Given text Block Start

The actual situation with coronavirus raises so many questions regarding air travel. What will happen, how it will impact the usual operations, what will be done at the airport, how airlines will live the lack of travellers....Europe’s airlines are taking emergency action to protect their finances to counter the slump in air travel amid the global spread of the Covid-19 coronavirus, but it is only the larger carriers which may have the buffers to absorb the impact of a prolonged virus-related downturn.

Scope Ratings says that containing the outbreak before Europe’s busy spring and summer travel seasons will be crucial for the sector.

“The credit outlook for European airlines was already negative even before the outbreak of the disease,” says Azza Chammem, corporate-credit analyst at Scope Ratings. 

“Particularly important for airlines will be whether they can resume normal operations in time for the busy northern-hemisphere spring and summer travel periods,” she says. In the meantime, airlines such as Air France-KLM SA, Deutsche Lufthansa AG (BBB/Stable), easyJet PLC, and British Airways-parent IAG have undertaken or are considering a variety of counter-measures, from hiring freezes, offering employees unpaid leave to cutbacks in non-essential spending and redeploying planes away from routes to Asia.

Given text Block End
Data shown Block Start

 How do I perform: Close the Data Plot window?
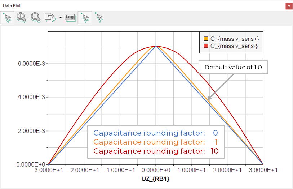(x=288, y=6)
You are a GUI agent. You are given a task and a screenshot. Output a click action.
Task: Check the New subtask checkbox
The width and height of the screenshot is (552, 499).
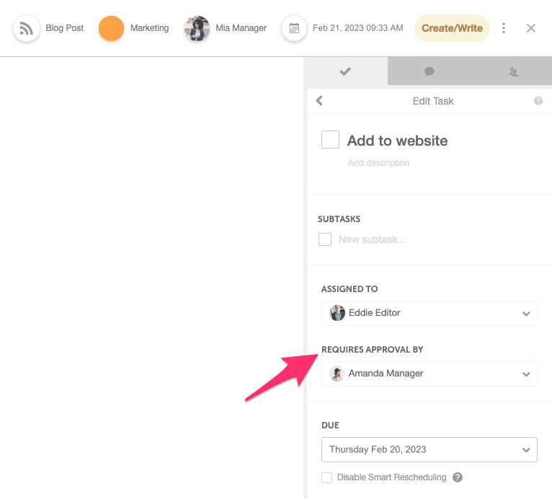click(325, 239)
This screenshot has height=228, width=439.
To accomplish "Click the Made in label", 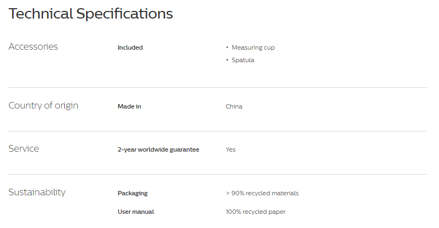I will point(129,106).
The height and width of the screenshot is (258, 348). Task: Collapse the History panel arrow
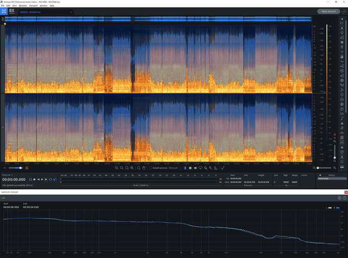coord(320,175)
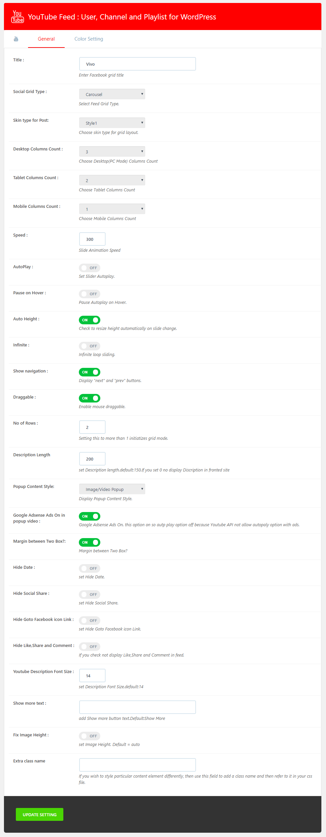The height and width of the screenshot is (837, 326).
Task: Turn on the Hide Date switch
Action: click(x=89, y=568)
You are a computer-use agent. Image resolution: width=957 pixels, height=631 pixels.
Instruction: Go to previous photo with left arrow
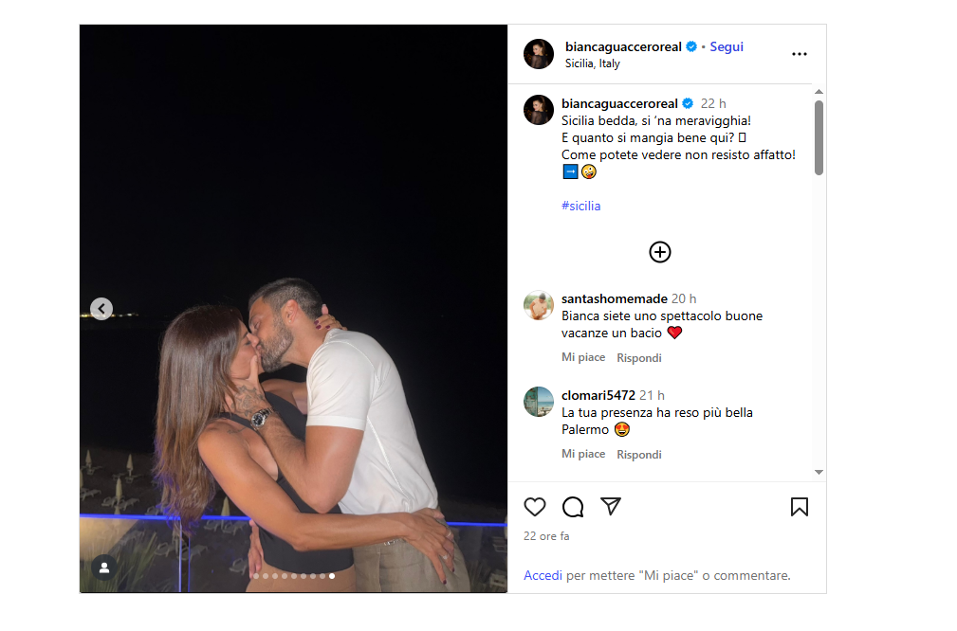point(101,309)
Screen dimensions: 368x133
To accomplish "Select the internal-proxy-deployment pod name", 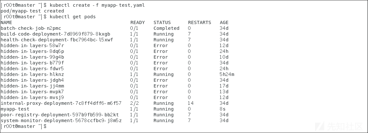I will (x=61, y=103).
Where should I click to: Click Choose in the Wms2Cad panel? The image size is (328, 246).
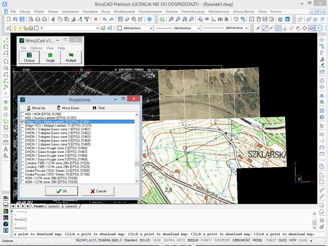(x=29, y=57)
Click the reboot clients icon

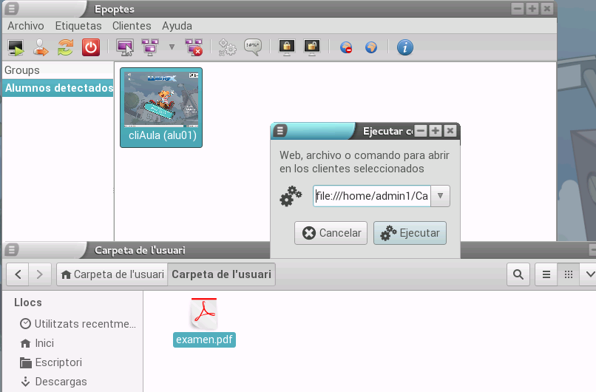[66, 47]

Data shown Block End

* Task requirements:
a: Copy the passage of the airline text from "The actual situation" to "at Scope Ratings." word for word.
b: Continue the text on European airlines and the coronavirus from the point where it ends.

* Answers for each item:
a:
The actual situation with coronavirus raises so many questions regarding air travel. What will happen, how it will impact the usual operations, what will be done at the airport, how airlines will live the lack of travellers....Europe’s airlines are taking emergency action to protect their finances to counter the slump in air travel amid the global spread of the Covid-19 coronavirus, but it is only the larger carriers which may have the buffers to absorb the impact of a prolonged virus-related downturn.

Scope Ratings says that containing the outbreak before Europe’s busy spring and summer travel seasons will be crucial for the sector.

“The credit outlook for European airlines was already negative even before the outbreak of the disease,” says Azza Chammem, corporate-credit analyst at Scope Ratings.

b:
“Downward pressure on air fares, rising costs and slowing growth in traffic has piled pressure on carriers, particularly smaller, more indebted operators in Europe,” she says. The collapse of Air Italy, a small Italian carrier that went out of business earlier this month, followed several airline failures last year including Thomas Cook and XL Airways.

“Even though lower jet fuel prices, as oil prices have dropped in recent weeks, provide relief for some airlines, falling load factors – for passengers and cargo – will eat away at profit margins until the outbreak of the disease is contained,” says Chammem. 

“We expect that the Covid-19 outbreak will have a bigger impact than SARS epidemic in 2003,” says Helene Spro, aviation-finance analyst at Scope. Annual traffic fell by 8% for the Asia Pacific airlines that year, which translated to a USD 6bn revenue loss. IATA is predicting a 8.2% full-year contraction equivalent to a USD 27.8bn revenue loss for the region this year, with a loss of revenue equivalent to USD 1.5bn just for international airlines exposed to the China market.

IATA has already warned that global air travel demand will decline for the first time since 2009. Air travel in China and the rest of Asia has grown hugely since the time of the SARS outbreak, with significant growth in other regions too.